**INSTRUCTIONS FOR THE TASK**
Only the lines below from the one containing "Click the Charge ($) input field" through the last line should be set down, exactly as written and with no pictures.

Screenshot grounding data
◆ ◆ ◆ ◆

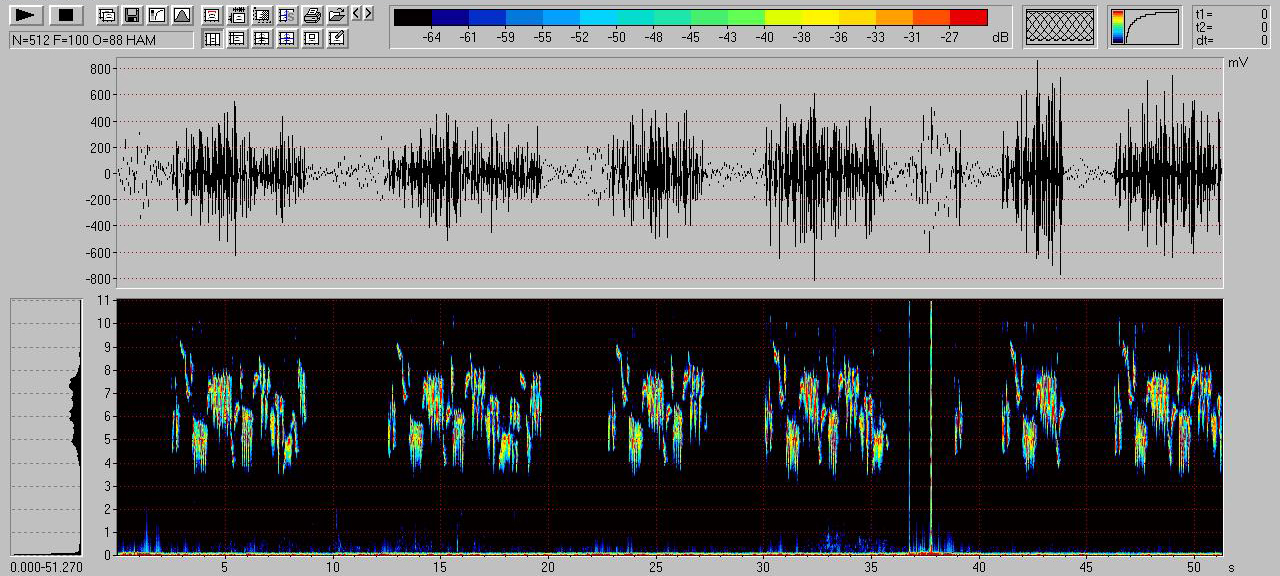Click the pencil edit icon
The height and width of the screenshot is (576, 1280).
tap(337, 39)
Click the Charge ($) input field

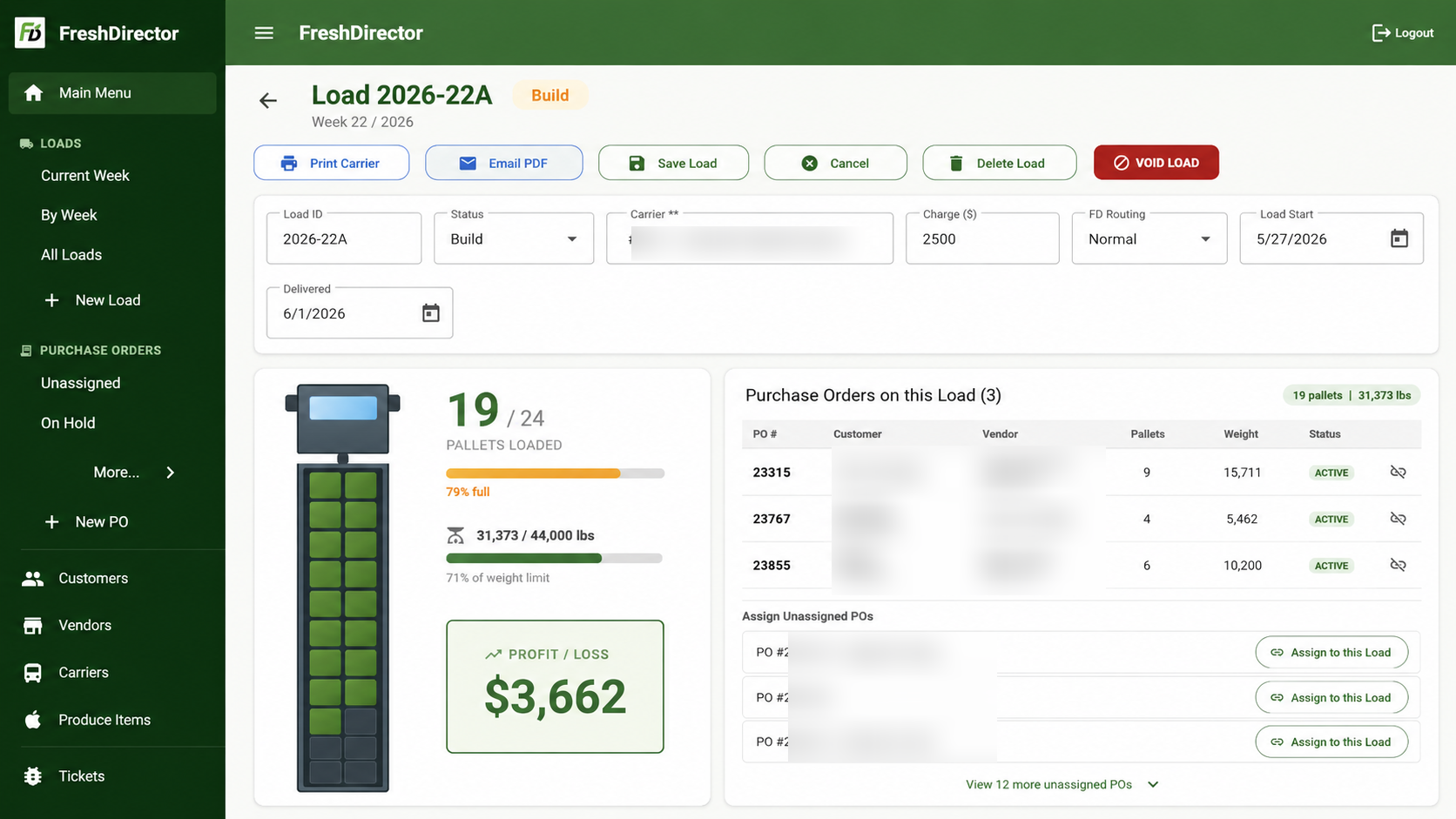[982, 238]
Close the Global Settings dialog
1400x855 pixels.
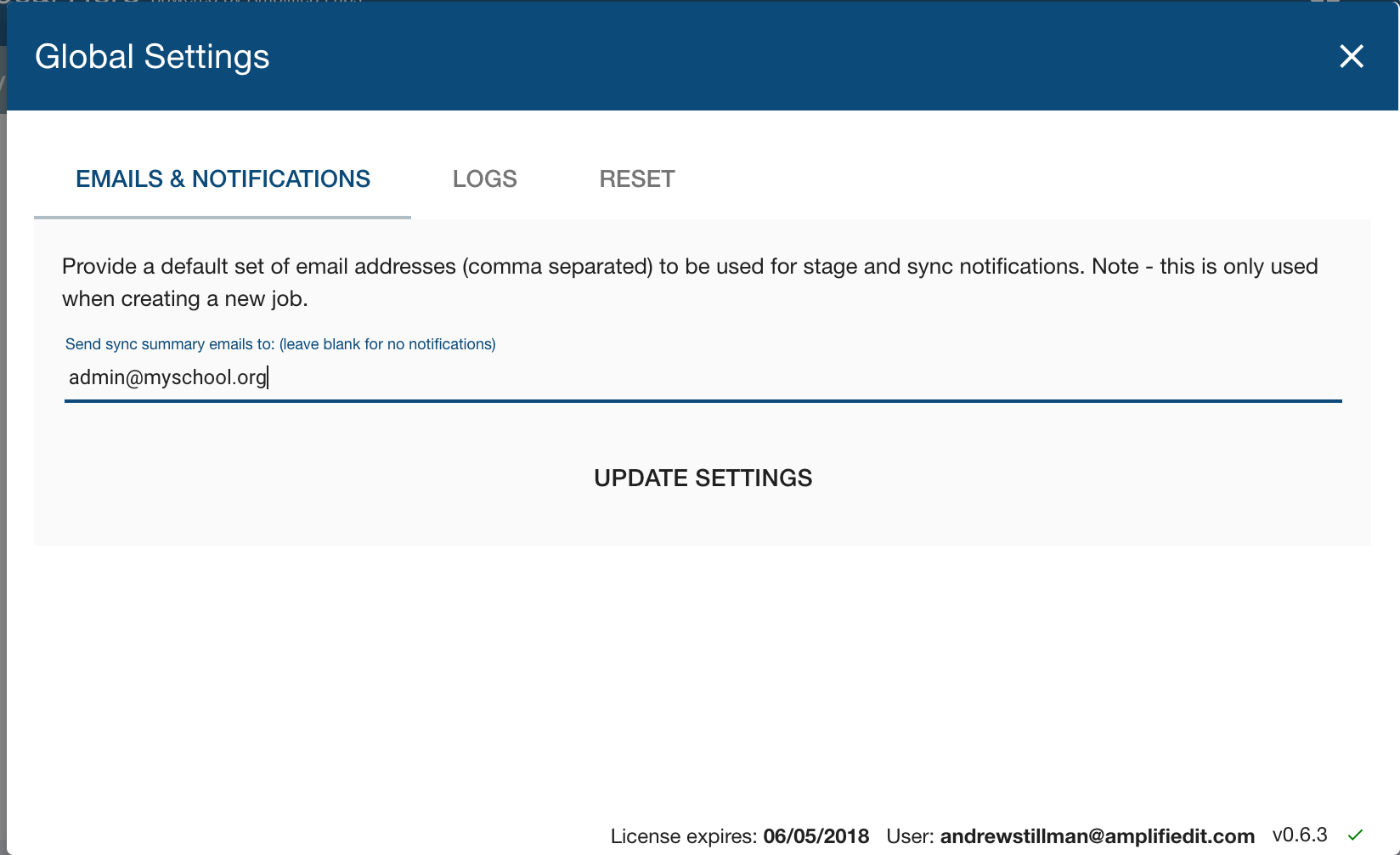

◆ ◆ ◆ ◆

**RESPONSE BELOW**
Click the Charge ($) input field

[982, 238]
Close the Global Settings dialog
1400x855 pixels.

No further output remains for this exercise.